Show Me The Money?

Remember the slogan from the movie Jerry McGuire: Cuba Gooding’s character, a wide receiver on a championship football team, had played well so he expected to get his just due of a fair salary. Don’t we all deserve that after doing good work?

Well, this has not been the case in the United States since the 1970s. The top 1% of the country’s grabbed the lion’s share of the wealth over the 1979-2007 period. What did that mean to the rest of us? Middle-income households lost $13,042 in 2007 alone. Families in the bottom fifth lost $6,010.

Things have only gotten worse since the recession with the top 1% grabbing 125% of all growth in the last few years, leaving the rest of us with scraps that amount to much less than before.

Here’s a chart showing where the wealth is in the U.S.



1 comment so far

  1. Mari on

    The problem with pies, is that one assumes the pie stays the same year after year and that everyone added equally to the baked good.

    We can disagree about the worth of labor and activies of individuals, but the market place makes the decisions. The sales person for a company may make gobs and gobs more than the person on the factory floor, but it is the salesperson’s talent for convincing someone they need the snuggie or widget that creates a demand, which creates a need for the person on the floor in the first place. Other factors like how replacable is the sales person or the snuggie worker also determine compensation.

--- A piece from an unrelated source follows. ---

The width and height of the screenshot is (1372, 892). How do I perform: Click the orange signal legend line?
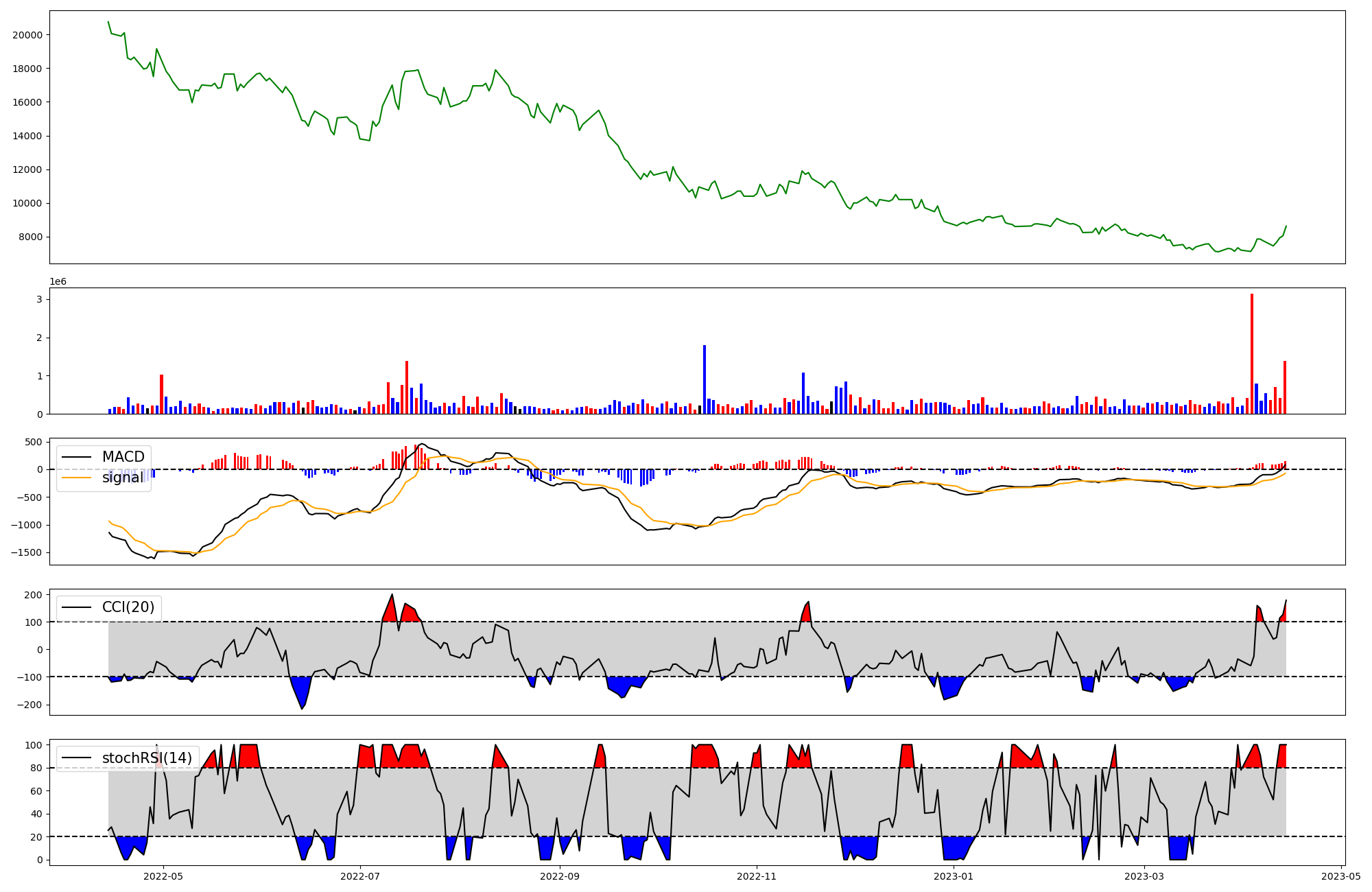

    Communism with its idea of fairness did not work. The Chinese, though communist in name and brutality, are supercapitalists and that nation creates millions of billionaries while workers in cities make very little and those in the countryside, squat. Maybe the US will create what you preceive as a European based fairness system but I don’t see it as sustainable as worldwide, non- eurocentric/western type capitalism grows.